Mailvox: true owners

BG queries about who actually owns the home:

I am a recent convert to your blog. I enjoy your unconventional, but unfailingly thoughtful, opinions.

Here is something for you to ponder. Assume that the evidence shows that the putative owner of a mortgage is not the actual owner of the mortgage, due to improper transfer procedures in the securitization process, such as a failure to properly endorse and record the necessary transfer documents. The implications for foreclosures may be profound, as you and others have indicated.

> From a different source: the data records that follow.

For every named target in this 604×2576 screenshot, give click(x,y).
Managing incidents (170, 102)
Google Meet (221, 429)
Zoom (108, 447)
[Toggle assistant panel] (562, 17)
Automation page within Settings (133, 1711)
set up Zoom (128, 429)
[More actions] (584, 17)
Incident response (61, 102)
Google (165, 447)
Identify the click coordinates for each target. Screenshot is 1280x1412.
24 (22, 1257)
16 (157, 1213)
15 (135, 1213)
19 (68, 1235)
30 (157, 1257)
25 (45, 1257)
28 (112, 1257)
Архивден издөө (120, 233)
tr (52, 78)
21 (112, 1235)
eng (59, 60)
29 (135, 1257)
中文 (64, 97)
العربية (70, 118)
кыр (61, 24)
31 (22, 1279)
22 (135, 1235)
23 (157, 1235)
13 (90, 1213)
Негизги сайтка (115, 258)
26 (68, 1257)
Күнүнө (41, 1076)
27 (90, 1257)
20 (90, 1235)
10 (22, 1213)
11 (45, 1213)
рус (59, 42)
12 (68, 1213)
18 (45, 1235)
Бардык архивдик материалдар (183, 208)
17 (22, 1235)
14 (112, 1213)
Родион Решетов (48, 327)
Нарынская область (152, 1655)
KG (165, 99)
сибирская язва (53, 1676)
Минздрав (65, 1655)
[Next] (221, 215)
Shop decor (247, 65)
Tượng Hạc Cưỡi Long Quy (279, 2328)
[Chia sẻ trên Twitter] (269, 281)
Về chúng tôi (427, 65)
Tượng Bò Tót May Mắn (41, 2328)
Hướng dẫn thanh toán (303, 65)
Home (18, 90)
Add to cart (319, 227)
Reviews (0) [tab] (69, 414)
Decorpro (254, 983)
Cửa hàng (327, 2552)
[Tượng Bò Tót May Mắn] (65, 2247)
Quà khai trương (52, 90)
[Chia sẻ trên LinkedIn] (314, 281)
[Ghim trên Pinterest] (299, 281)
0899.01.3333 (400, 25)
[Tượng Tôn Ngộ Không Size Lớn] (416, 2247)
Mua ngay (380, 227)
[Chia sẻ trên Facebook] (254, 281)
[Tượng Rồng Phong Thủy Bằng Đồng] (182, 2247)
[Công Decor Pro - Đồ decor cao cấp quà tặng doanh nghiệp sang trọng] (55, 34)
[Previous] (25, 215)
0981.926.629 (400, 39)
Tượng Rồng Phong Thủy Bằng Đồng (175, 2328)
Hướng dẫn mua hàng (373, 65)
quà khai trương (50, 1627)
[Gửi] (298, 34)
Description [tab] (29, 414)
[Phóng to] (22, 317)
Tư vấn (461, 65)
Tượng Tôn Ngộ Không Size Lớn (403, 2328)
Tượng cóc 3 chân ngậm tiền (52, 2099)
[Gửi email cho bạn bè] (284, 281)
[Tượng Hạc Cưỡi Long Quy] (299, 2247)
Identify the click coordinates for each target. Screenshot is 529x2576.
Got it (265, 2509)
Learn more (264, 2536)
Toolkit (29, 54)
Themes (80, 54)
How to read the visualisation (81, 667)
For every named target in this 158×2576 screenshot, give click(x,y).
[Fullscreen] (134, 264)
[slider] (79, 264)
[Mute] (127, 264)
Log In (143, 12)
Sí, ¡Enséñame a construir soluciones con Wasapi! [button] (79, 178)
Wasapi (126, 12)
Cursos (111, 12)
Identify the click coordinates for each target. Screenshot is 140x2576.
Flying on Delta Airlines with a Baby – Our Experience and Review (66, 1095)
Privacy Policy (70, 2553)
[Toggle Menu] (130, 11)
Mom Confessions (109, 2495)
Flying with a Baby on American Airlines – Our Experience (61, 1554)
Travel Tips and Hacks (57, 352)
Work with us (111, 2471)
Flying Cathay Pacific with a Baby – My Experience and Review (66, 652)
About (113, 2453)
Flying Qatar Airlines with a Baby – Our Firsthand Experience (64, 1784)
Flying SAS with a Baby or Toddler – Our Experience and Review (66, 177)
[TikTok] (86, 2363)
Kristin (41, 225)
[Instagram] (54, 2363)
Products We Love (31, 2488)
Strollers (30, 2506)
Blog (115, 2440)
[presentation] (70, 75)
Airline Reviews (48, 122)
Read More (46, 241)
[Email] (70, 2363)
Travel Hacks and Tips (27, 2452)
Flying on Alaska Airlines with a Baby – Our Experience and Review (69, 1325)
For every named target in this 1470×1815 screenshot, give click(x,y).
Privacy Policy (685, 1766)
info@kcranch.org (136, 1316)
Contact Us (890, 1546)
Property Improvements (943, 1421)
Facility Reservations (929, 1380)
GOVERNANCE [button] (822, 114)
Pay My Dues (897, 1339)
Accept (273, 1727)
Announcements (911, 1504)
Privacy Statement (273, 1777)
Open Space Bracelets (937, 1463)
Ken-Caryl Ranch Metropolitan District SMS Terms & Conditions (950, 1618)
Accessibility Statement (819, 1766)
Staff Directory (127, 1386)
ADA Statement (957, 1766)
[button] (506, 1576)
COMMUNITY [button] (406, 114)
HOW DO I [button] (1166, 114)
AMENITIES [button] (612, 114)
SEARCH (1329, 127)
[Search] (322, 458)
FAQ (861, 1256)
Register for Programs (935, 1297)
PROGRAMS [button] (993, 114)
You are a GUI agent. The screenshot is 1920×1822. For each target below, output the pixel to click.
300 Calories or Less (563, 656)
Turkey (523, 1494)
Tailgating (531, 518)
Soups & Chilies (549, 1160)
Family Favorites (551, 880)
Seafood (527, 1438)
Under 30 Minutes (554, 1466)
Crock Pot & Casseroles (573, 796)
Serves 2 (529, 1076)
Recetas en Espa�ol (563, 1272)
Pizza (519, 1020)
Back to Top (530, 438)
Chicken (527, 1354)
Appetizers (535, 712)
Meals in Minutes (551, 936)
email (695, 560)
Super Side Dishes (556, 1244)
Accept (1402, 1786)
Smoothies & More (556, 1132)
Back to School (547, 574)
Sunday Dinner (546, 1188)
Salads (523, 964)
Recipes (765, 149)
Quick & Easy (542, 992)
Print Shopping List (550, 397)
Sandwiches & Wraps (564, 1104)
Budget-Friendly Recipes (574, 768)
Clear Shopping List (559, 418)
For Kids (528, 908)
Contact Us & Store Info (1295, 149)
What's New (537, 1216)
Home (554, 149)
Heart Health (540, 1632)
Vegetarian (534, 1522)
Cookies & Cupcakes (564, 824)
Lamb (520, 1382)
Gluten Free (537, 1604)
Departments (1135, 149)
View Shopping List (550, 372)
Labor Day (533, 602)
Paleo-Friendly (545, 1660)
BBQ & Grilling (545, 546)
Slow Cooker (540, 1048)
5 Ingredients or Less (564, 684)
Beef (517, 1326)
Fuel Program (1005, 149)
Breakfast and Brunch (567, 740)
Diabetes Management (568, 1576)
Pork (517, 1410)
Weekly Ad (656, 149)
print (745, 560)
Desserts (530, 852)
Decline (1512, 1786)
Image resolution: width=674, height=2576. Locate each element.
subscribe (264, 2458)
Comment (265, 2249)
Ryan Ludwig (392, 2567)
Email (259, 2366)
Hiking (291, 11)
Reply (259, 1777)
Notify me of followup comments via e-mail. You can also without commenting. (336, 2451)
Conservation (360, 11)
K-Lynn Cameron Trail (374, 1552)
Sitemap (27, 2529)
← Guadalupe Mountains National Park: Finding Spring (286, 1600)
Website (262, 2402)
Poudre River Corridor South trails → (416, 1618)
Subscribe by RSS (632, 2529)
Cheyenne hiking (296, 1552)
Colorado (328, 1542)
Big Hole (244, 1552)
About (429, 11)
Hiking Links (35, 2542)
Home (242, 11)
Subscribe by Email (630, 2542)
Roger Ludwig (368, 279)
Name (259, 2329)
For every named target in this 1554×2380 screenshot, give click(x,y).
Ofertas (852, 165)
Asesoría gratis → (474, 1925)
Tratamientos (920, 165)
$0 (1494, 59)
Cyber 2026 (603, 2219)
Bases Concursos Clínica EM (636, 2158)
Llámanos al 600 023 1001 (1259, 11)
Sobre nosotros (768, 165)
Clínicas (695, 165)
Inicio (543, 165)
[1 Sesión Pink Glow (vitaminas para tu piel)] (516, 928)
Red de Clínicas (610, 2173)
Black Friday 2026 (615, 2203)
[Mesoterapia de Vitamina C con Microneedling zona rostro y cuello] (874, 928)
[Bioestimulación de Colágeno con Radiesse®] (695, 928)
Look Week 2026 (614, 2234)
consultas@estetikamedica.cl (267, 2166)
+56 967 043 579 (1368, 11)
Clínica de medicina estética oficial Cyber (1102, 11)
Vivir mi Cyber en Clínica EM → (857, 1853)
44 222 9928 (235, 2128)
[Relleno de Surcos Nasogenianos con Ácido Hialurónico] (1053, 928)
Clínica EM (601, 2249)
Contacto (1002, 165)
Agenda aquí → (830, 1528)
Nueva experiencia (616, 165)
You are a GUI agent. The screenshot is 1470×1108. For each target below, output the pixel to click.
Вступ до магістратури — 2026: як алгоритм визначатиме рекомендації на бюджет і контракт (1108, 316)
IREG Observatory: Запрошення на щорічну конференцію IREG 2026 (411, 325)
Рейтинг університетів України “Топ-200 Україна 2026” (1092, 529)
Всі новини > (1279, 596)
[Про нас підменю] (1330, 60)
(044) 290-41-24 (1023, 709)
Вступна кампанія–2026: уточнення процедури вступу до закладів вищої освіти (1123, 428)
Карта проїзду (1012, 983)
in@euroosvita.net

But think about this from a different point of view for a minujte. Wouldn’t this logic imply that a nondefaulting homeowner, who has been making all of the payments on his home, has in fact not been paying the proper person? Could the true owner of the mortgage sue the homeowner for not making payments to the true owner? The true owner might want to do this because the banks, servicers and other intermediaries might soon all be broke due to the foreclosure problem.

It does imply that the wrong party has been paid, in fact, this is exactly why multiple banks have been foreclosing on some houses. The problem is that in the case of a broken line of mortgage transference, it is not only difficult to ascertain the true holder of the debt, but in many cases the connection of the debt to the title is cancelled by virtue of the note proving the claim being destroyed in the process of the transfer. In such cases, the debt may still be owed to the “true owner”, but it is no longer secured by the home.

So, to answer the rest of BG’s questions, yes, the true owner of the debt can sue the homeowner but is very unlikely to because he has no claim on the house. The reason it makes no sense for the true debt-holder to sue the homeowner is that a bankruptcy filing on the part of the homeowner will discharge that debt without relinquishing the house.